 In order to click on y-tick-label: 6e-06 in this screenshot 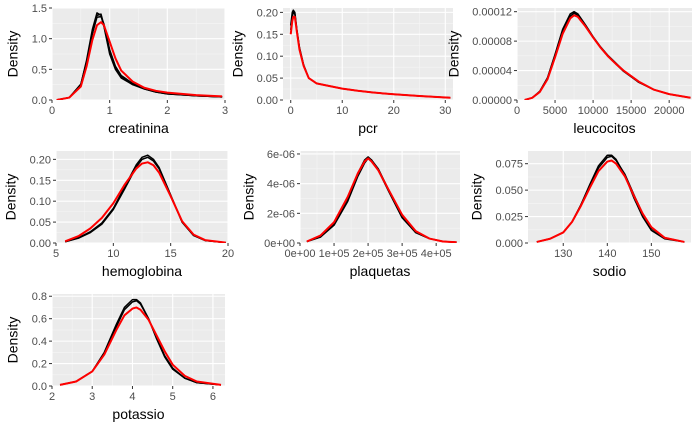, I will do `click(281, 155)`.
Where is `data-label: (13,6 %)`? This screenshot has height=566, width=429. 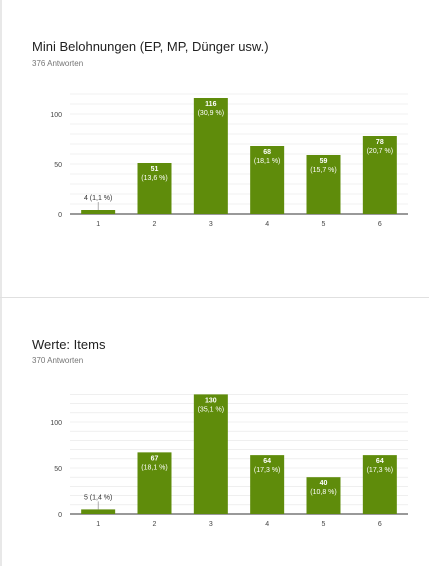 data-label: (13,6 %) is located at coordinates (154, 178).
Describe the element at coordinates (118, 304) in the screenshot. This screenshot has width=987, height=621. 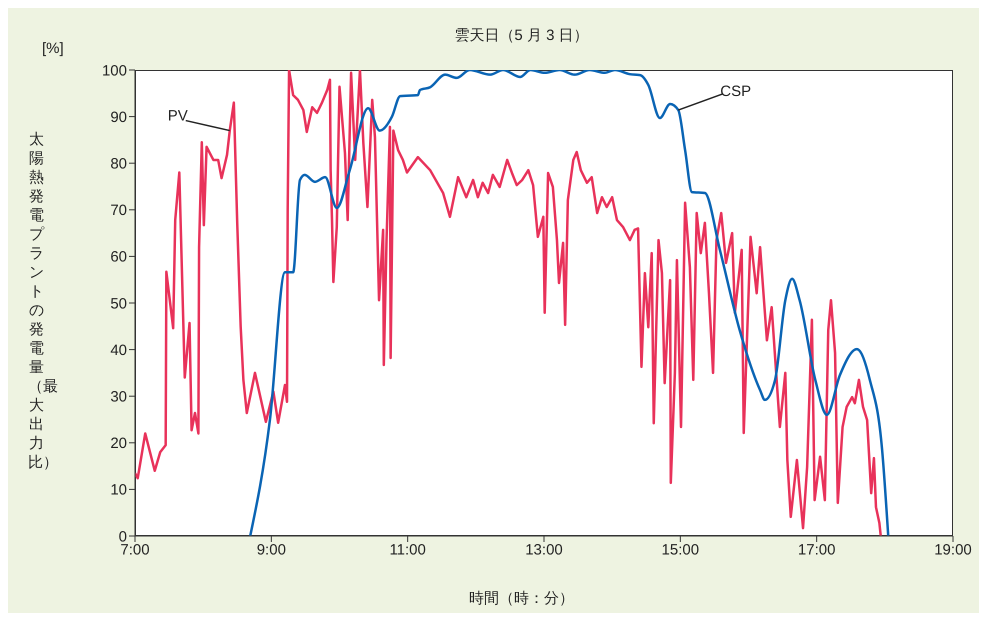
I see `y-tick-label: 50` at that location.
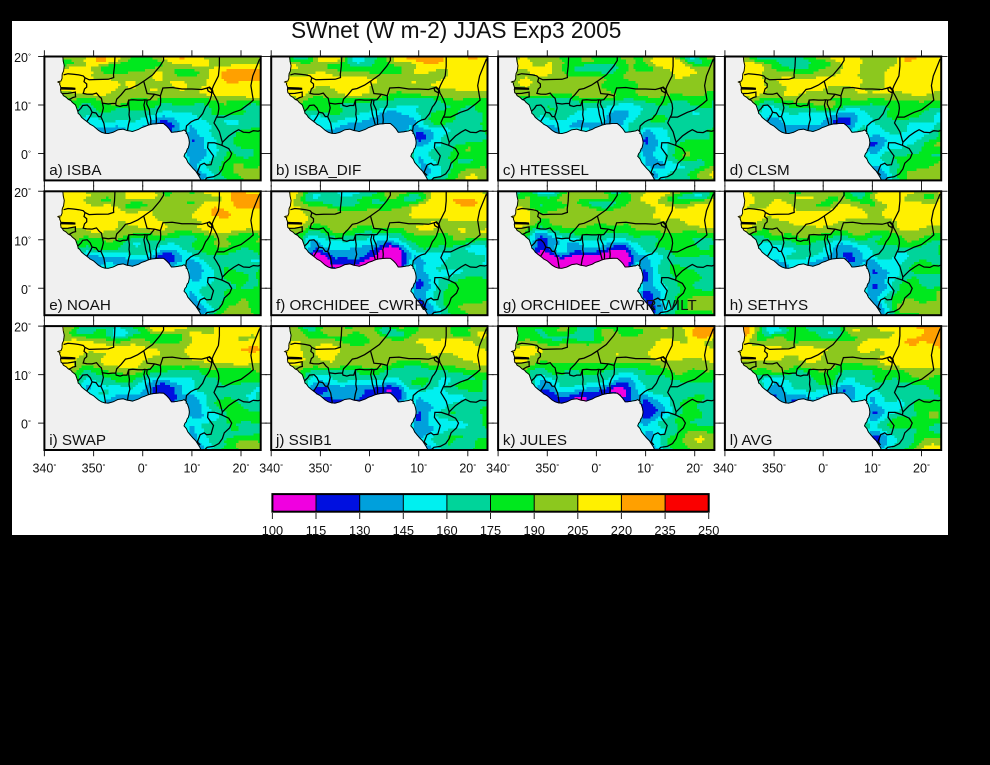 This screenshot has width=990, height=765. I want to click on svg-text: e) NOAH, so click(80, 306).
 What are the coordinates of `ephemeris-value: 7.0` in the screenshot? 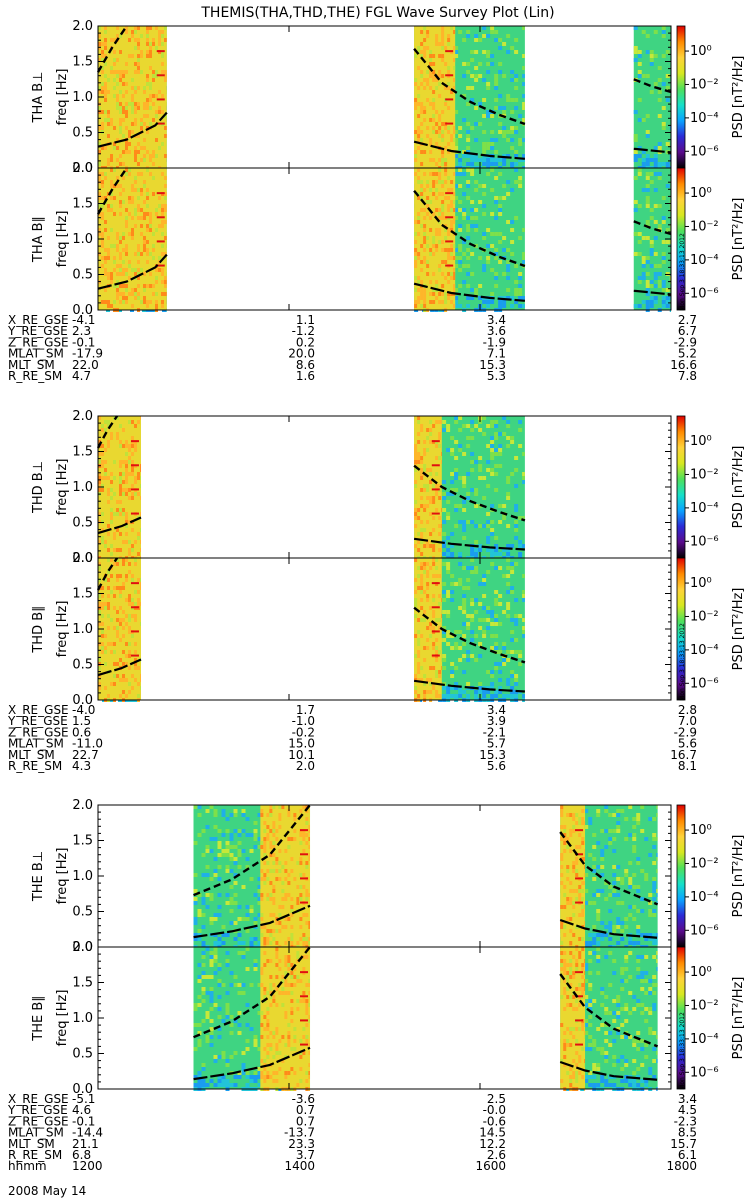 It's located at (688, 721).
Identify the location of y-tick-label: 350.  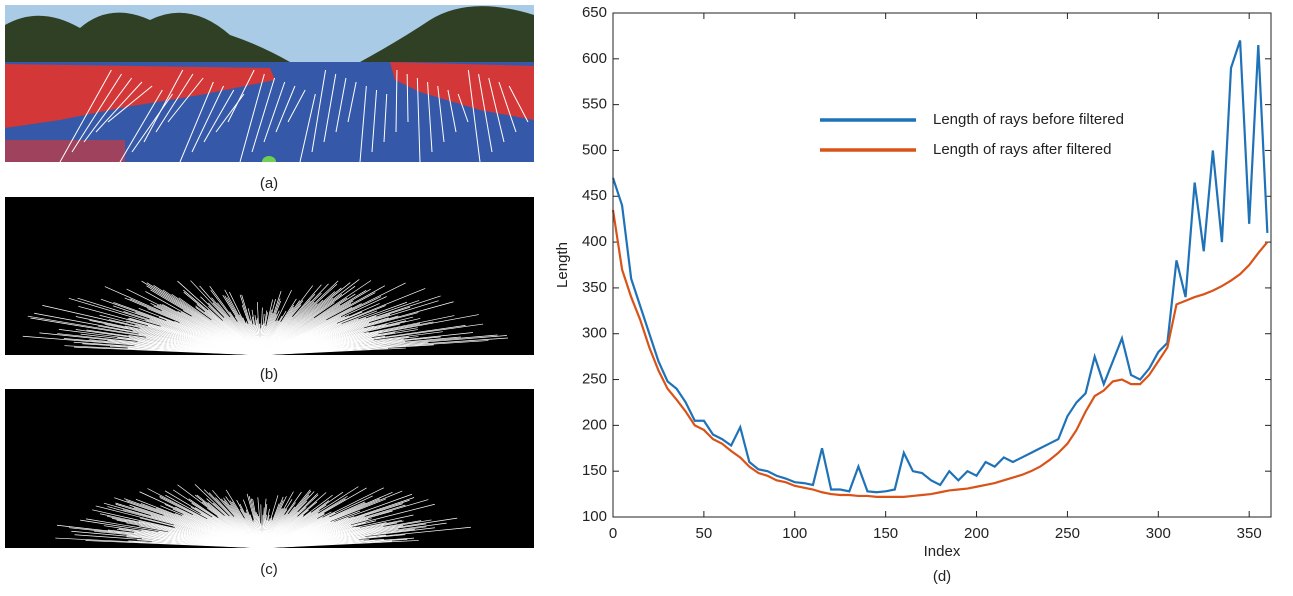
(594, 288).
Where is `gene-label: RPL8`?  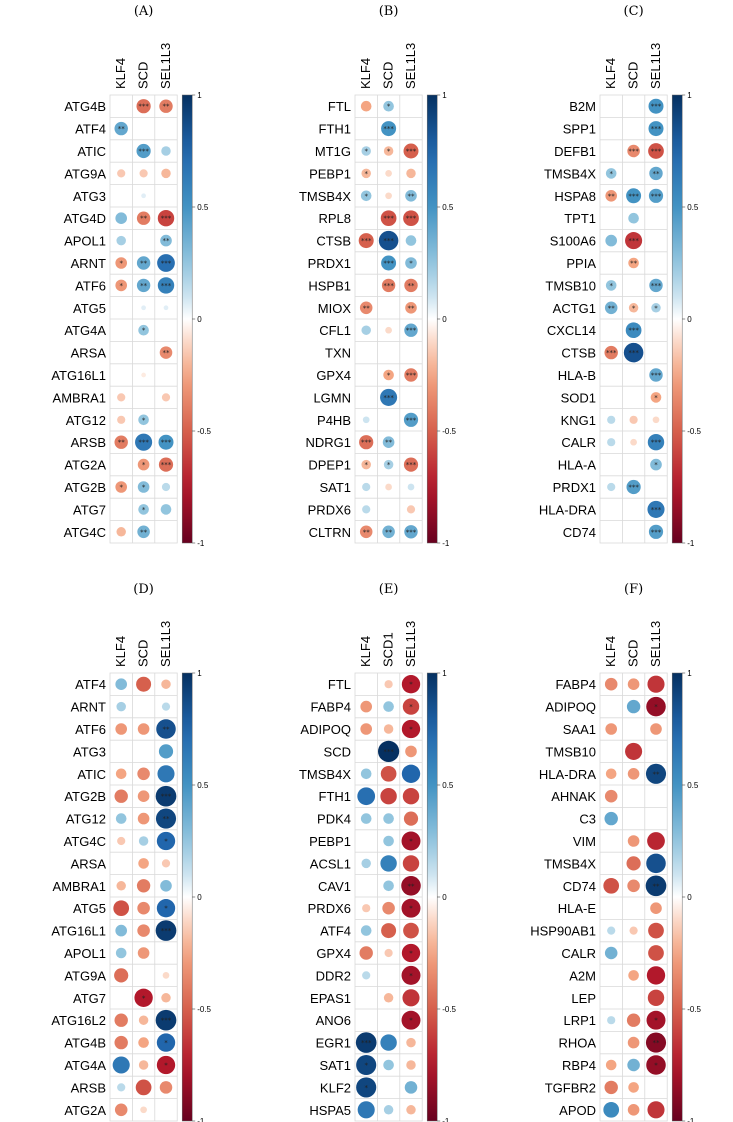
gene-label: RPL8 is located at coordinates (334, 218).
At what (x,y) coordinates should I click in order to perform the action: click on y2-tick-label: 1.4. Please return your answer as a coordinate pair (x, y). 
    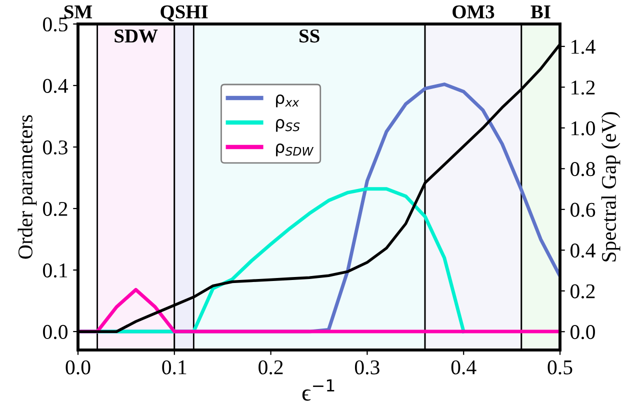
    Looking at the image, I should click on (584, 47).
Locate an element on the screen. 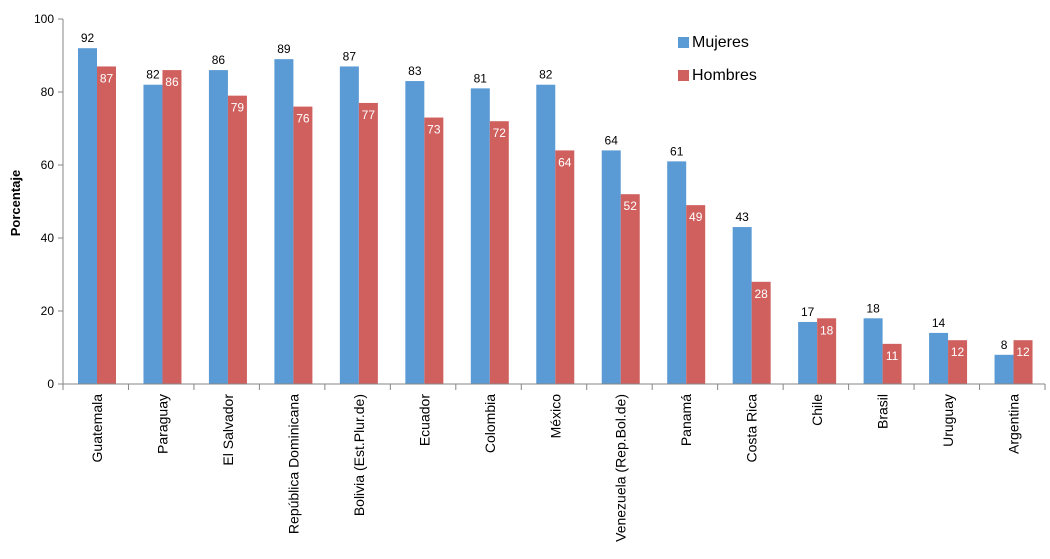 Image resolution: width=1050 pixels, height=559 pixels. y-tick-label: 0 is located at coordinates (50, 384).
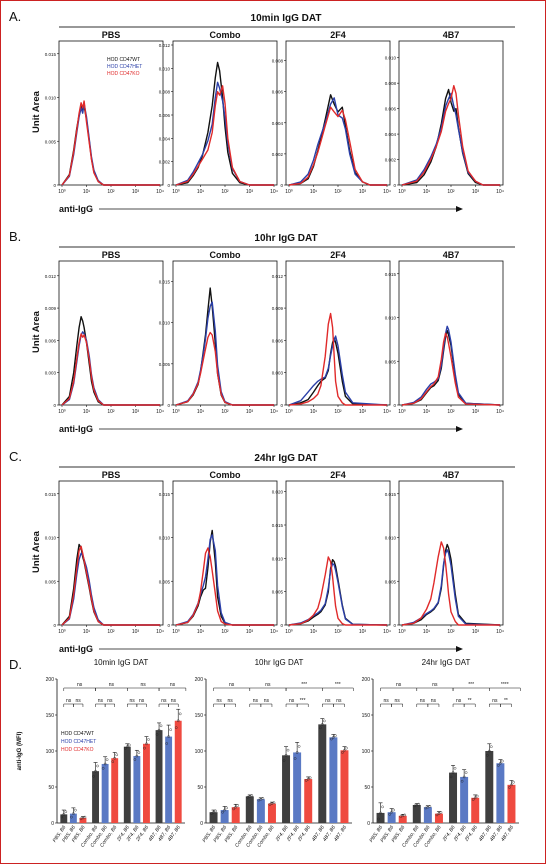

^^^^^^^^

- **DESCRIPTION OF THE TASK**
Reproduce word for word the data between the lines holding "Identify the location of y-tick-label: 350." and "gene-label: RPL8 is", inclusive. Omit the pictures.

- **YOUR SOLUTION**
Identify the location of y-tick-label: 350.  
(594, 288).
Where is `gene-label: RPL8`?  
gene-label: RPL8 is located at coordinates (334, 218).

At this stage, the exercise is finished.